Could you copy the text on the inverted index from "This book uses one" up to and including "drive every chapter.", substituting "release notes" for "changelogs"?

TEXT TO READ:
────────────────────────────────────────

The Inverted Index: From Raw Text to Relevance in One Data Structure
The Inverted Index
Every search result your users see begins with a data structure built during indexing, not during query time. The inverted index maps terms to the documents that contain them. When a user types “retry policy” into the documentation search bar, OpenSearch does not scan every document looking for those words. It looks up “retry” in the index, finds the list of documents containing it, looks up “policy,” finds its list, and intersects them. The speed of search is determined by the speed of that lookup, and the quality of search is determined by what was stored in the index when the document was written.
This book uses one domain throughout: a multi-tenant technical documentation search engine. Multiple clients, each a separate software company, store their versioned documentation, API references, code snippets, and changelogs. Developers search across their tenant’s content expecting exact matches on method names like getConnection(), fuzzy matches on concepts like “connection pooling,” code-aware results that understand that HttpClient and http_client refer to the same thing, and filtering by documentation version. Every index design decision, query construction, relevance tuning, and failure scenario in this book happens inside this system.
Four opinions drive every chapter.
OpenSearch is the default. Both OpenSearch and Elasticsearch descend from the same codebase, and for the majority of search engineering work the concepts transfer directly. This book uses OpenSearch 2.x for every code example, API call, and cluster configuration. Where the two products diverge, on security plugins, on licensing, on ML features, the divergence is stated. The licensing split happened. OpenSearch is Apache 2.0 licensed. Elasticsearch is not. That is the last time this book discusses it.

────────────────────────────────────────

[Records from a data collection]
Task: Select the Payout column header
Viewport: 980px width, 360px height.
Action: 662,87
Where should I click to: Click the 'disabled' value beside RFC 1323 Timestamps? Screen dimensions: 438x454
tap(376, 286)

────────────────────────────────────────

OUTPUT OF THE TASK:
This book uses one domain throughout: a multi-tenant technical documentation search engine. Multiple clients, each a separate software company, store their versioned documentation, API references, code snippets, and release notes. Developers search across their tenant’s content expecting exact matches on method names like getConnection(), fuzzy matches on concepts like “connection pooling,” code-aware results that understand that HttpClient and http_client refer to the same thing, and filtering by documentation version. Every index design decision, query construction, relevance tuning, and failure scenario in this book happens inside this system.
Four opinions drive every chapter.